Intermittent fasting is a new trend that’s been getting some attention recently. There are a few main ways to intermittently fast and there is a lot to consider when deciding whether this method of eating is right for you.
The first thing to think about is what intermittent fasting really looks like. IF is not a diet but a pattern of eating. It doesn’t restrict what you eat but rather when you eat. So the first thing to figure out is what kind of eating pattern you want to employ.
Three Main Fasting Patterns
There are three ways people typically do intermittent fasting. The easiest and most common way is referred to as 16/8. This fasting plan involves dividing your day into a 16-hour period when you don’t eat and an eight-hour period when you eat normally. So for example, you could wake and skip breakfast, eat your first meal at noon and your last at eight in the evening. Then you don’t eat until noon the next day.
This pattern is the easiest because it only involves skipping one meal and cutting off eating at a certain time in the evening. So for beginning fasters, this is the one to try.
A more difficult option is a 24-hour fast cycle. In this pattern, the faster fasts for a full 24 hours once or twice a week. This is much more difficult than fasting for 16 hours. If you think about it, the 16-hour fast isn’t that hard because you might be asleep for about half the time. But with a 24-hour fast, you have many more hours when you might struggle with hunger.
The third option for intermittent fasting is a five-days-off, two-days-on pattern. In this one, the faster eats a limited number of calories, say 500, on the two days on. The other five days of the week, the faster eats normally. This pattern can be difficult as well because limiting yourself to 500 calories can be difficult to maintain and doing it twice a week can take a toll.

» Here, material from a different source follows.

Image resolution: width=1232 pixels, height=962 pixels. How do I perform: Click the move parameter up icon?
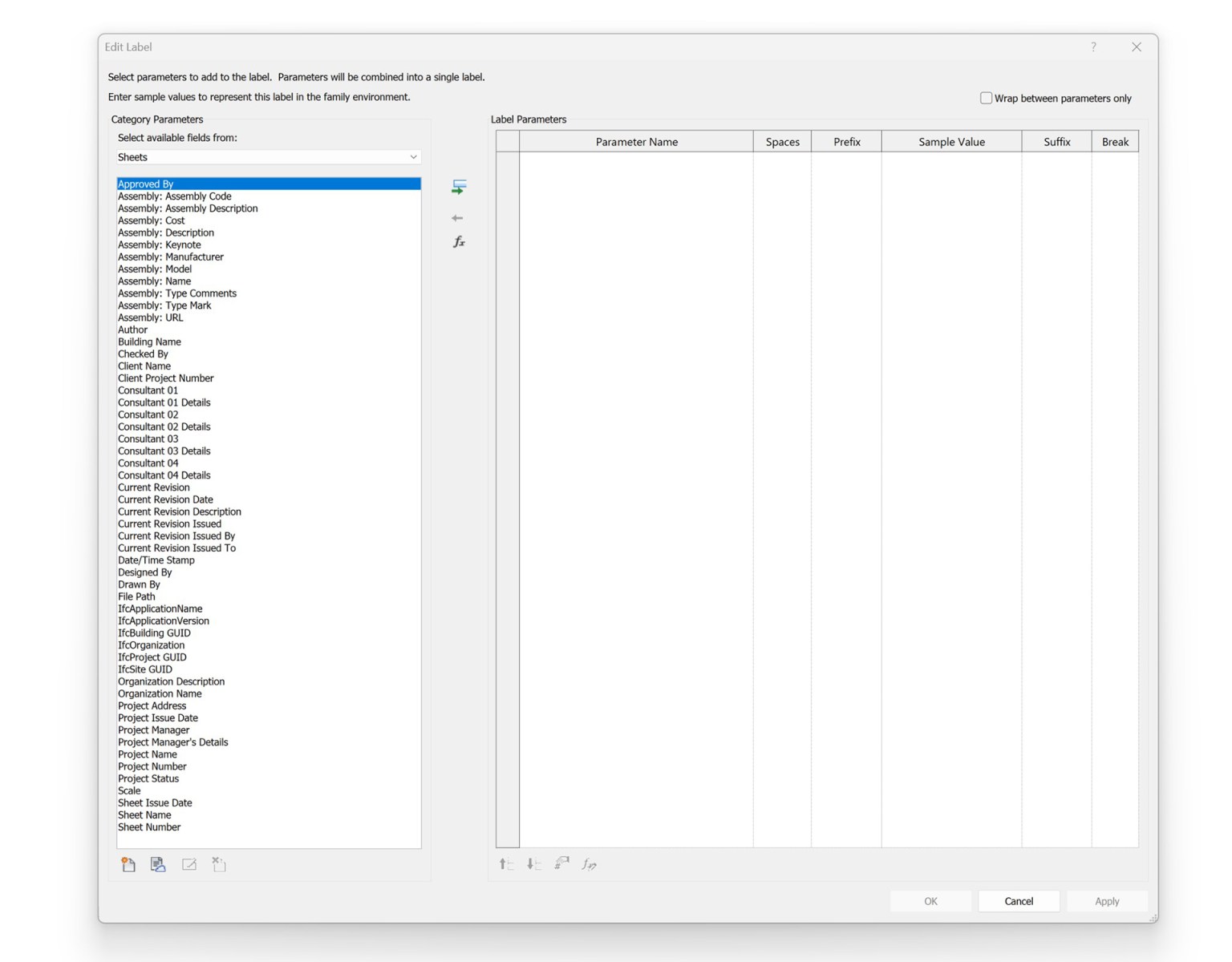(505, 864)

Why Fast in the First Place?
Now that we can envision what fasting actually looks like, let’s think through the reasons why someone might do it. The most obvious reason to fast is to lose weight. If you eat fewer calories on your fast days and you don’t overeat on your off days you are bound to lose weight over time. But weight loss is only one potential benefit of intermittent fasting.
Your body goes through pretty intense changes when you’ve gotten used to fasting. The body produces human growth hormone at a higher level which can promote muscle gain. Cells all over your body begin cellular repair during a fast. This helps your body to be healthier on the whole. There are changes in your brain when you fast as well. Studies have shown that certain hormones in the brain are increased during a fast that can lead to the growing of new nerve cells.
There still needs to be many more studies done for us to know the full benefits of intermittent fasting but so far science is telling us it seems to be positive.
The Downsides to Intermittent Fasting
While IF seems to be a good thing on the whole, there are a few things to watch out for. If you’ve had problems with eating disorders in the past, IF is probably not a good idea for you. If you have other health problems you should definitely consult your doctor before starting IF. Studies have also shown that IF is more beneficial for men than for women and can even cause health problems for some women such as amenorrhea. So no matter who you are, do your research and talk to your doctor before you start down the path of intermittent fasting.